Founder Nilam Institute, Muhammad Hakiki mengatakan, Ketua MK yang sekaligus bertindak sebagai Majelis Hakim dalam perkara uji materiil norma batas usia minimum Capres-Cawapres seharusnya tak berkomentar sebelum ada putusan.
“Karena akan timbul kesan MK tidak mampu menjaga kehati-hatian dalam berkomentar sebelum ada putusan," ujar Hakiki kepada
Kantor Berita Politik RMOL, Selasa (12/9).
Hakiki memandang independensi dan profesionalitas MK akan diuji, sebagai akibat dari pernyataan Anwar Usman soal perkara batas usia minimum Capres-Cawapres yang diatur dalam Pasal 169 huruf q UU 7/2017 tentang Pemilu.
"MK akan menghadapi berbagai macam permohonan jelang perhelatan Pemilu nanti,” sambungnya.
Bagi Hakiki, komentar Anwar Usman yang menyebut pentingnya pemimpin muda dalam sebuah pemerintahan negara mengindikasikan keberpihakan.
"Dengan terlihatnya indikasi interpretasi Hakim MK yang dikeluarkan oleh Ketua MK, saat ini membuat MK semakin tidak bermarwah," tutur Hakiki. "Dan akan berefek pada putusan putusan MK ke depan, terlebih lagi menjelang Pemilu di tahun 2024.”

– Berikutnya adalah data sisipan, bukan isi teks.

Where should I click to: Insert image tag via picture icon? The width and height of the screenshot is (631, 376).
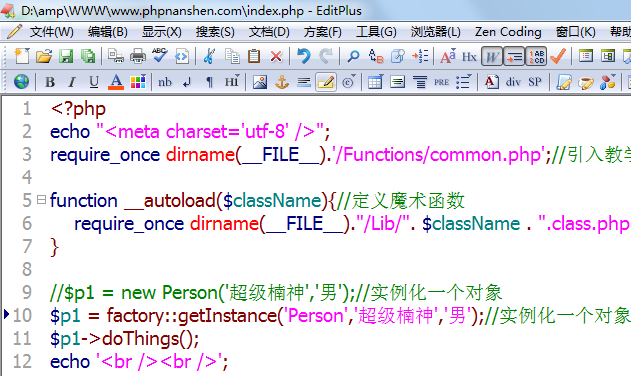coord(260,82)
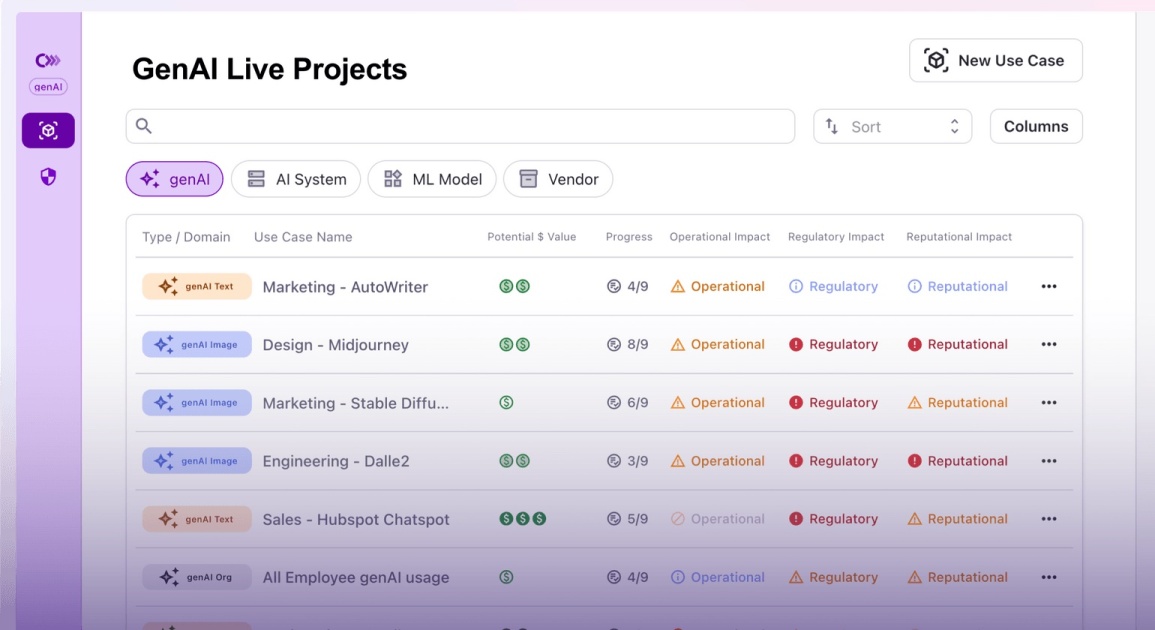Open more options for Sales - Hubspot Chatspot
The height and width of the screenshot is (630, 1155).
(x=1048, y=519)
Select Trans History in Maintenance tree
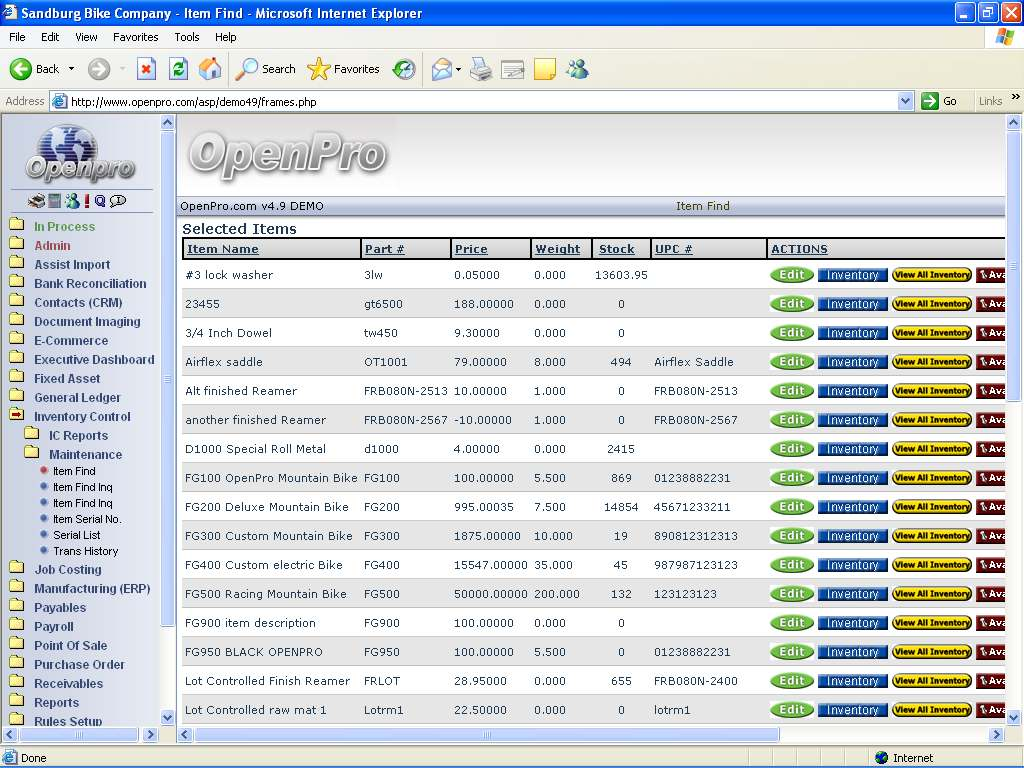Viewport: 1024px width, 768px height. [85, 551]
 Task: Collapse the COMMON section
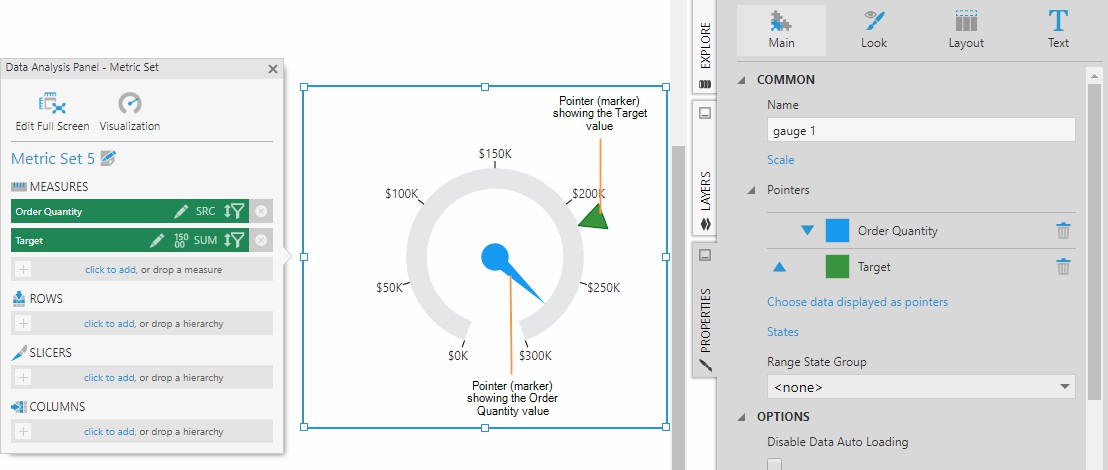pyautogui.click(x=742, y=80)
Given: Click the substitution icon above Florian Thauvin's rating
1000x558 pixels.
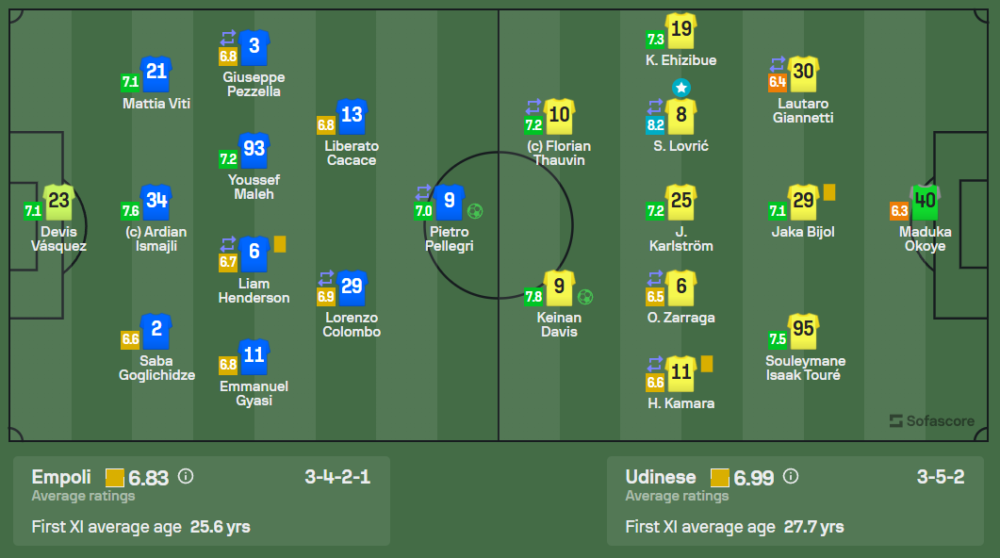Looking at the screenshot, I should [x=532, y=108].
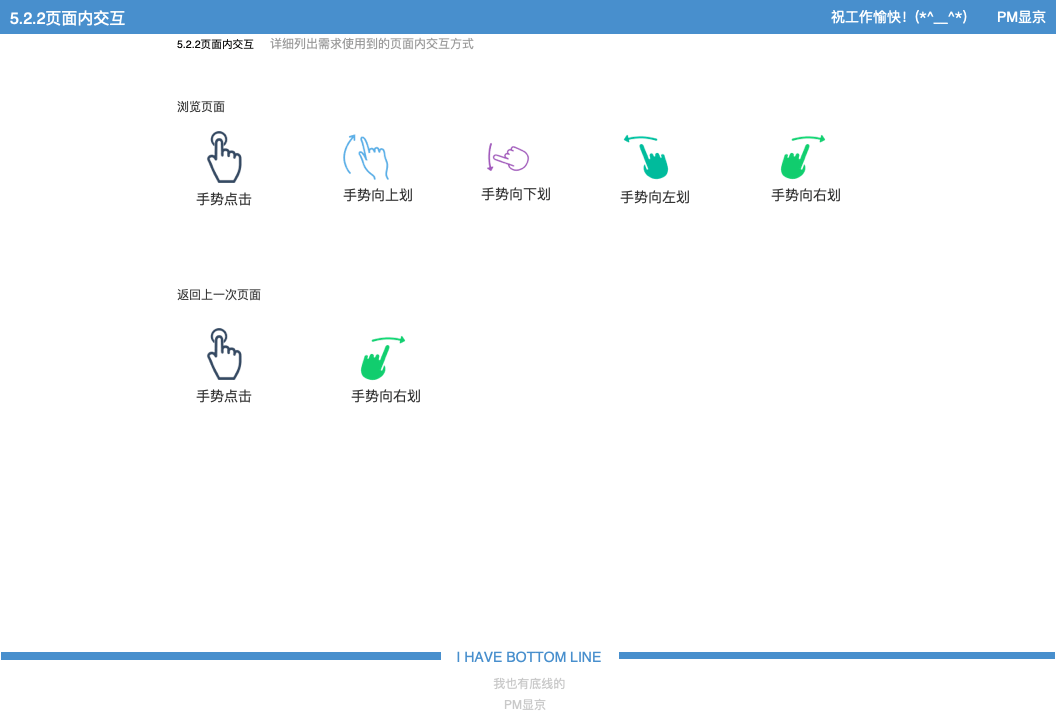Click PM显京 in the top header bar
The height and width of the screenshot is (714, 1056).
point(1021,17)
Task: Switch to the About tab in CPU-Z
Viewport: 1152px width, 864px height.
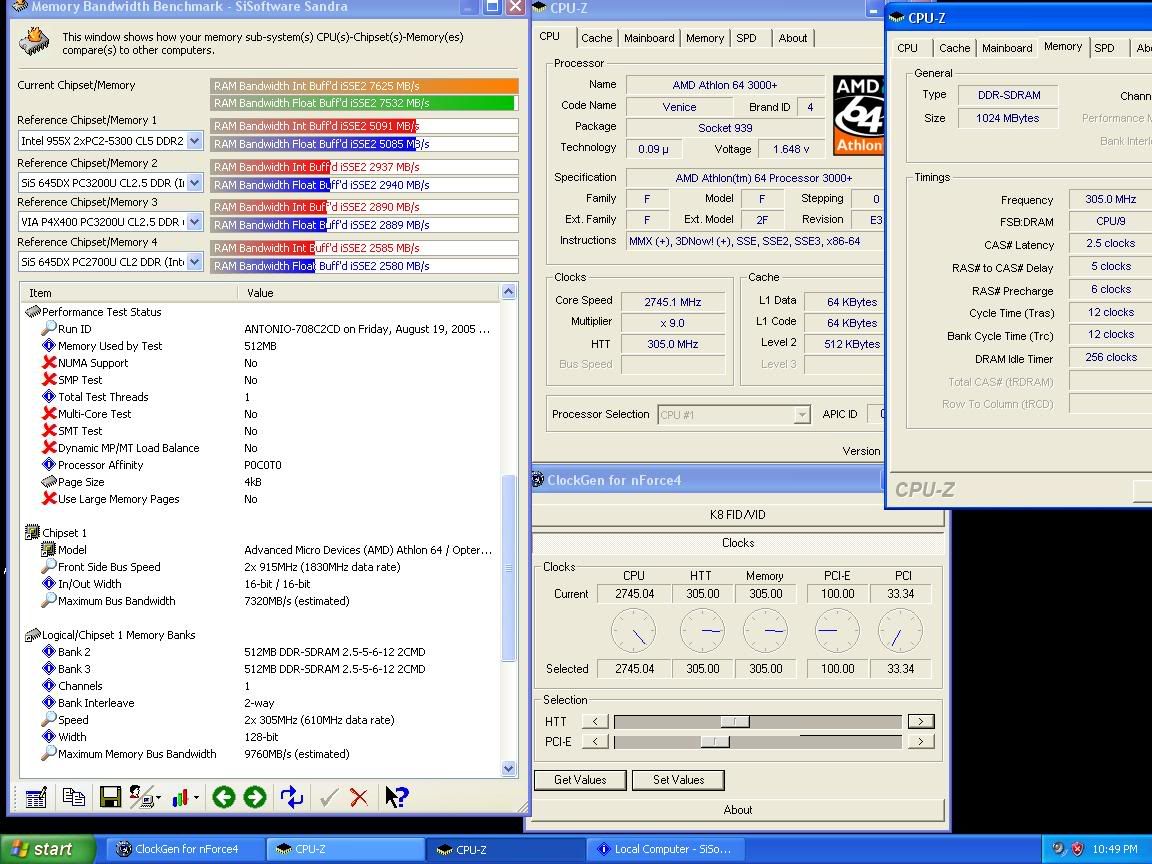Action: [792, 38]
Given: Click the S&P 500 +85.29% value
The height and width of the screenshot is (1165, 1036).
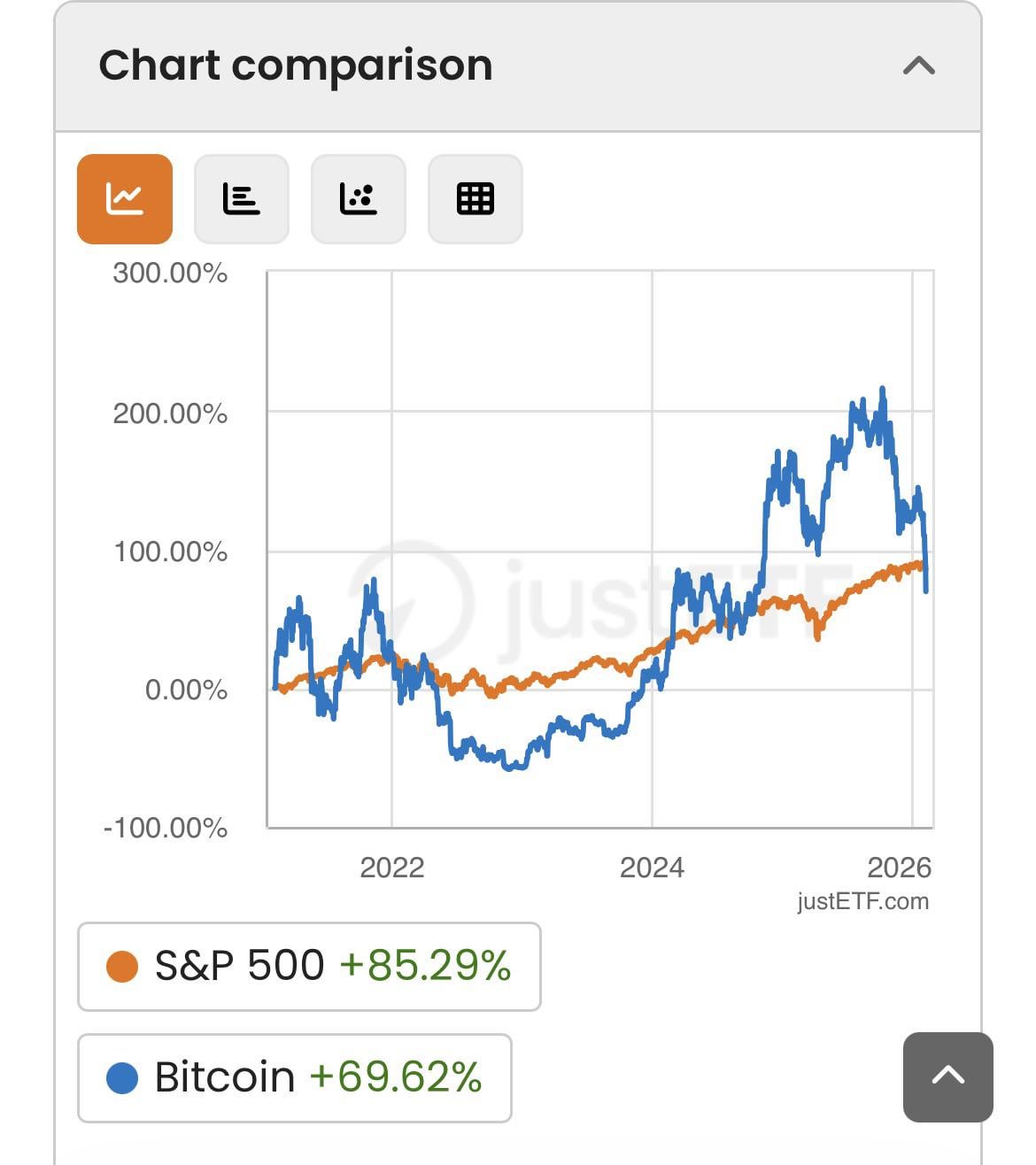Looking at the screenshot, I should [x=425, y=966].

Maka dari itu, ia meyakini saat ini sudah banyak putusan MK terkait Pemilu yang dinilai tidak memiliki sifat
final and binding.
"Jangan sampai komentar ini menjadi pemicu atas putusan MK yang dikeluarkan semakin tidak memiliki sifat final and binding, karena interpretasi Hakim pada perkara ini seolah sudah terlihat kecenderungannya,” demikian Hakiki.